REQUIRED WORK: From the line with "1157x620 pixels." to the last line of the data below, repeat every line exactly and add nothing.

INPUT DATA:
..............................

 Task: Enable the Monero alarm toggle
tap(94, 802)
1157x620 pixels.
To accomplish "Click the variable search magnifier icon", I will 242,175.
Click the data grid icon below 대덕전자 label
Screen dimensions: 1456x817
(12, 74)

..............................

REPLY:
1157x620 pixels.
To accomplish "Click the variable search magnifier icon", I will 242,175.
Click the data grid icon below 대덕전자 label
Screen dimensions: 1456x817
(12, 74)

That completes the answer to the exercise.